I would consider myself blasphemous if I were to claim that poetry is worthless, but a great part of its value stems from its intrinsic lack of what one might call “practical use.” Poetry is a fully human pursuit, because the poet recognizes beauty and reflects upon it in such a way that others may understand and conceive of that action, or moment, or sight. Poetry is an active pursuit to recognize and share beauty.
In his essay, “The Defense of Poetry,” Sir Philip Sidney argues for the value of poetry by separating it from other activities and pursuits, such as horsemanship, which men do for pleasure, but also for the skill and practicality and monetary worth of the materials and skill. He names it a pursuit for no purpose but for beauty.

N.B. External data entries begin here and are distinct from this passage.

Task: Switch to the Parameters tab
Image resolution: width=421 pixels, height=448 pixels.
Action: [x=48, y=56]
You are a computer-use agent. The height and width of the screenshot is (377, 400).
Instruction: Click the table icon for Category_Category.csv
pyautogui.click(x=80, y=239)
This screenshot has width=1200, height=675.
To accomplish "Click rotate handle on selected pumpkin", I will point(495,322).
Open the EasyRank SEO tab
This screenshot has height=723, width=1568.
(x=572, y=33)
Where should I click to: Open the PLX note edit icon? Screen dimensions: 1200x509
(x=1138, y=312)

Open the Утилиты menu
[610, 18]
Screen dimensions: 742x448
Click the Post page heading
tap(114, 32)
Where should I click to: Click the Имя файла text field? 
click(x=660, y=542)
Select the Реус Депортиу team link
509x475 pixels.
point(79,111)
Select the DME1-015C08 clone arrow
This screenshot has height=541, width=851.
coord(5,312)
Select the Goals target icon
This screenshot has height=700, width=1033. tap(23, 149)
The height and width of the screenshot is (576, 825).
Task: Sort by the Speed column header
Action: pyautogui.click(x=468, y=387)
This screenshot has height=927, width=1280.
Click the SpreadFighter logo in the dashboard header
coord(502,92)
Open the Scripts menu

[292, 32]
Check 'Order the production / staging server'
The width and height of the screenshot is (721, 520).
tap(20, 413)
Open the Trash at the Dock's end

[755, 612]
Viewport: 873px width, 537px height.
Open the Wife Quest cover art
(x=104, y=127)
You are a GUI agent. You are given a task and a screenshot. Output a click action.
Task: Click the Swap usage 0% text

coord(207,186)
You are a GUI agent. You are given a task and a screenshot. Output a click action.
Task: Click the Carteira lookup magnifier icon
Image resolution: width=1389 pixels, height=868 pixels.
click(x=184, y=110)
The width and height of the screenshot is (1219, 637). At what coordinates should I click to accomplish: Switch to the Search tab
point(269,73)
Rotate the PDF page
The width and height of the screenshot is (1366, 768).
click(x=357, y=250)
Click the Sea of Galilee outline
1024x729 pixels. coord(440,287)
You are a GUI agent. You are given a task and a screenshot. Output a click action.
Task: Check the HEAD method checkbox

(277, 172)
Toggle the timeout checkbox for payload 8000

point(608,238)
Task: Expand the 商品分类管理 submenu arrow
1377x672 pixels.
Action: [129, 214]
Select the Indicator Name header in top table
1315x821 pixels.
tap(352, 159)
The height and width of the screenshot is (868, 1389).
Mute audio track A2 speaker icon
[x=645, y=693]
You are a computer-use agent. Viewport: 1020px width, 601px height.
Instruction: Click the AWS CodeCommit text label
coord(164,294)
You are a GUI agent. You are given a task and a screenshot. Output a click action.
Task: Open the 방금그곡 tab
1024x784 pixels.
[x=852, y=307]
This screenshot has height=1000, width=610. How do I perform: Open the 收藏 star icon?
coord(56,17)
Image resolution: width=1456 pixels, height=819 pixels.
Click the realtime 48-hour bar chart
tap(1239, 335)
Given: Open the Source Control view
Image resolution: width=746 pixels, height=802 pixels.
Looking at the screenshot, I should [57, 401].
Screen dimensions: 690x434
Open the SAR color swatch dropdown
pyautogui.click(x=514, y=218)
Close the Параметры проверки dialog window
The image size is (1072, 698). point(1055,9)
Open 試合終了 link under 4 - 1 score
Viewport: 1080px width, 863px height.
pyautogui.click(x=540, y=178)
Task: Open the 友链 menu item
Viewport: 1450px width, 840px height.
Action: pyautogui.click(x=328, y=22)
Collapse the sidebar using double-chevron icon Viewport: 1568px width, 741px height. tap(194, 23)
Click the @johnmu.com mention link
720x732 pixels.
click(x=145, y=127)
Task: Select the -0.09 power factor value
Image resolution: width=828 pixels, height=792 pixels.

“The poet only bringeth his own stuff, and doth not learn a conceit out of a matter, but maketh matter for a conceit; since neither his description nor his end containeth any evil, the thing described cannot be evil,” Sidney says.
Poetry takes raw action, nature, and thought and reflects it in a human way, bringing about an image of humanity in even completely inhuman things.
Works of art, while often strikingly similar to reality, are feats of the imagination. Poetry teaches something invaluably human to people. It uses extraordinary human instances, examples of life that appear unusual, to teach its audience about what we, too, endure.
“The poet never maketh any circles about your imagination, to conjure you to believe for true what he writeth.” Sidney writes. “He citeth not authorities of other histories, but even for his entry calleth the sweet Muses to inspire into him a good invention; in troth, not laboring to tell you what is or is not, but what should or should not be.”
The worth of poetry does, in great part, come down to the worn out old idiom “beauty is in the eye of the beholder,” as arguing the brilliance in a work or the effort it may have taken to create something is not the same as the value and power that emanates from a truly beautiful poem. Beauty is subjective in so far as not all people admire and understand the same ideas, but the ability to recognize beauty, pure and unadulterated, is what makes people human. Not to be able to recognize beauty is to lack an essential aspect of person-ness.
Poetry is a reflection on beauty. It can do this in many ways. It can be done well and it can be done very, very poorly, but it opens the reflections of the soul on something majestic which essentially brings out love and the ability to connect and relate to other humans.
In this regard, the writing of a semi-literate child can be valuable. It is not great, and it is not valuable to any other person, but it gave to my mom a glimpse of what was lovely, and shows that even a child is drawn to express the impact of wonder upon himself.